Cade (Mark Wahlberg) is a penniless inventor and single father, overly protective of his teenage daughter Tessa (Nicola Peltz). Cade and his annoying sidekick Lucas (T J Miller) buy an old truck, which turns out to be Prime.
At a little under three hours, Age of Extinction makes absolutely no sense whatsoever. Each line of dialogue barely has any connection to the one before. This is most obvious in the CIA scenes, which seem like screenwriter Ehren Kruger has randomly picked lines out of a Tom Clancy novel. The Autobots’ banter is half-baked one liners, and everything Prime says sounds like something out of a fortune cookie.
There are also major problems with coherence and logic, as though the film was made by a bunch of people with Attention Deficit Disorder jacked up on Red Bull, racing to the next cool idea before finishing the previous one. We drop into fights which we didn’t see start, while other incidents fall off the page without a resolution. Characters disappear and reappear, and it is difficult to tell who is doing what and why.
Bay’s movies have received this type of criticism throughout his career. Critics love battering his films, although criticism is almost redundant – despite poor reviews, he is one of the highest grossing filmmakers of all time. Bay makes films for teens, his films make a ton of money, so who cares if middle-aged film critics don’t like them?
Age of Extinction is in two parts. The first plays like a parody of Michael Bay movies. The cars are fast and the girls are hot; sinister CIA agents wearing shades emerge from black jeeps in slow motion; Bay frames everyone from extreme low angles against big skies; the star-spangled banner flutters in almost every shot. Anything can explode at any time.
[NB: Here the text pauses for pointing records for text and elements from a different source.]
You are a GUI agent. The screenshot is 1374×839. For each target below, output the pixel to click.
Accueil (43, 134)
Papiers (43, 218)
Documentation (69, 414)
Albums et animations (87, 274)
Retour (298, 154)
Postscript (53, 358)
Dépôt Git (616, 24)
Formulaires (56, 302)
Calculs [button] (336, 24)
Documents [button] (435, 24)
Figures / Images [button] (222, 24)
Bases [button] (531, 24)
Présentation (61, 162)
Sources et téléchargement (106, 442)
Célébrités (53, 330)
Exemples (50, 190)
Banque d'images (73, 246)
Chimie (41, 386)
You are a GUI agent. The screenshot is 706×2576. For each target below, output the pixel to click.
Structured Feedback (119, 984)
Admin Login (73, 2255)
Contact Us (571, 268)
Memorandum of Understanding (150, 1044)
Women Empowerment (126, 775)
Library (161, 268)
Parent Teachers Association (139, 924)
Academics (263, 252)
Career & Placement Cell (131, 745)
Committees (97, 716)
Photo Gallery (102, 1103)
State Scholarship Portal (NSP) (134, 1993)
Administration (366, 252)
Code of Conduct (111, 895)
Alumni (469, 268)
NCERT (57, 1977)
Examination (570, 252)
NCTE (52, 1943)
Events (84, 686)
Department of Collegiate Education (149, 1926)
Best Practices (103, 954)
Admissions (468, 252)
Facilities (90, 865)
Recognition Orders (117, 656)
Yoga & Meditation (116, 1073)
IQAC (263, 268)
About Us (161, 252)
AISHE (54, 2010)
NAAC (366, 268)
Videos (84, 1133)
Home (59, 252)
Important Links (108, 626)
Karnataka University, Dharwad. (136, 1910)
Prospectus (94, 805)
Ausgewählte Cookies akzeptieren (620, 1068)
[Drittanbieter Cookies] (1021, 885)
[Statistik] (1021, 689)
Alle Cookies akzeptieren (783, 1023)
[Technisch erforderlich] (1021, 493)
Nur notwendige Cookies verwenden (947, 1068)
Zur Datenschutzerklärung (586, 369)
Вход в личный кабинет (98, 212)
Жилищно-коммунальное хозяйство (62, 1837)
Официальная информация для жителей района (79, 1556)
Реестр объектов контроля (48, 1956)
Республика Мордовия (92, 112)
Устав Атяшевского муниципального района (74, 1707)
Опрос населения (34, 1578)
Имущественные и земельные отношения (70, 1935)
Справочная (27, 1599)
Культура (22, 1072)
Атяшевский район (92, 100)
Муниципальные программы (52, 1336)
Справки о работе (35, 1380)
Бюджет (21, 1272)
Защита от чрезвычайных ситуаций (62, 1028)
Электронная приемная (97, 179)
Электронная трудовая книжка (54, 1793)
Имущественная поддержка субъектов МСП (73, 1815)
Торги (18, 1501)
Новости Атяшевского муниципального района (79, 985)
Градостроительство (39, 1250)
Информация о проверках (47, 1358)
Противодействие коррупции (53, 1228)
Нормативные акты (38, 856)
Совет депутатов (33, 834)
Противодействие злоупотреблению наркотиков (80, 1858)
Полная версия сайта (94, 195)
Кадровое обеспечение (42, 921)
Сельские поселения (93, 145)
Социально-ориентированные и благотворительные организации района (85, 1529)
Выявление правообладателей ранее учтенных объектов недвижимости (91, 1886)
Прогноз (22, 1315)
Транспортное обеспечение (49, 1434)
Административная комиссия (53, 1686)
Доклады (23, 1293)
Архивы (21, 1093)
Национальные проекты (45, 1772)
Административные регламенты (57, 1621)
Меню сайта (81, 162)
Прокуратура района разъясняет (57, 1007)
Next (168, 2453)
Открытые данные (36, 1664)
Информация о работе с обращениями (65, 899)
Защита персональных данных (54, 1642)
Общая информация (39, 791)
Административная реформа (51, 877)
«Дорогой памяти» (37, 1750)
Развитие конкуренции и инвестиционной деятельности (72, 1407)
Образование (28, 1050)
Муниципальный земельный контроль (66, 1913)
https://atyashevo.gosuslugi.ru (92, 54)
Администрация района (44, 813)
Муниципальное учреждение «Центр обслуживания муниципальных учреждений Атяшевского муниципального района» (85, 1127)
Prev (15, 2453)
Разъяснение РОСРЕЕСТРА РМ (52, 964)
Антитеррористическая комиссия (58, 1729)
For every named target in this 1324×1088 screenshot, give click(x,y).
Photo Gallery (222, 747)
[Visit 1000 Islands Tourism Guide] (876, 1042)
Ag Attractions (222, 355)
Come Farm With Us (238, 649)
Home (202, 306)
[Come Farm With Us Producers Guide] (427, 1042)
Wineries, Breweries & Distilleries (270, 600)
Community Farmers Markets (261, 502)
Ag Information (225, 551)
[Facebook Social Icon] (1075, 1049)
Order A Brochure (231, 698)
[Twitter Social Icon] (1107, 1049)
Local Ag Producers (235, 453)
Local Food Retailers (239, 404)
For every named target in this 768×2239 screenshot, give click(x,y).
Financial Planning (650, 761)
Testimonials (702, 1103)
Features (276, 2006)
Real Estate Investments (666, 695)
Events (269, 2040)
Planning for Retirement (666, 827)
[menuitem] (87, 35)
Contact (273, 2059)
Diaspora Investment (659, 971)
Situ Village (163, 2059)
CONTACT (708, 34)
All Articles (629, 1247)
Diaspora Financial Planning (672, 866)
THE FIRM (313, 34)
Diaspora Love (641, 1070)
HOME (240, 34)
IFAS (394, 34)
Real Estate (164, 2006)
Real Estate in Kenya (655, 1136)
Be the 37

When the film reaches its natural conclusion, everyone goes to Hong Kong for another forty-minute battle. This second part feels tacked on, but is the film’s saving grace.
In Hong Kong, we’re ground level and the film bursts into life – the streets bustle with the noise, crud and confusion that makes cities great. Bay’s editors do a stunning job of blending human mayhem with eye-popping special effects. Suddenly the Transformers feel out-of-place in their own movie – the wisest decision Bay makes is giving the human characters plenty to do so they’re not just bystanders hiding from rampaging robots.
Every action sequence that pays off involves the humans. A dizzying rooftop chase and bruising hand-to-hand combat between Cade and CIA henchman Savoy (Titus Welliver); Joyce’s lithe, superhot assistant Sue (Li Bingbing) protecting the snivelling entrepreneur from goons in a lift; and Lockdown’s looming flying saucer uses its magnet to rain down cars and ships on the heroes.
It is bombastic and utterly bonkers, and I was pinned back in my seat, cheeks wobbling, as if strapped into the centrifugal device NASA use to to test trainee astronauts.
Tucci turns it into the Stanley Tucci show, not just stealing the film, but fencing it off and using the loot to buy the movie’s biggest laughs. There is plenty of one star material in Age of Extinction, but I can’t rate it in comparison to other movies in its genre.
Michael Bay has created his own genre, the “Michael Bay Movie”, and his films are uniquely bad, almost avant-garde in their basic disrespect for storytelling that it is only worth judging them on their own terms.
Having said that, when every other film these days is a superhero movie, I actually find Michael Bay’s weird vision strangely comforting. It is reassuring to think that once the caped crusaders and men of steel have retreated to the comic collections of the nerds, Bay will still be there, blowing stuff up just like back in the Nineties.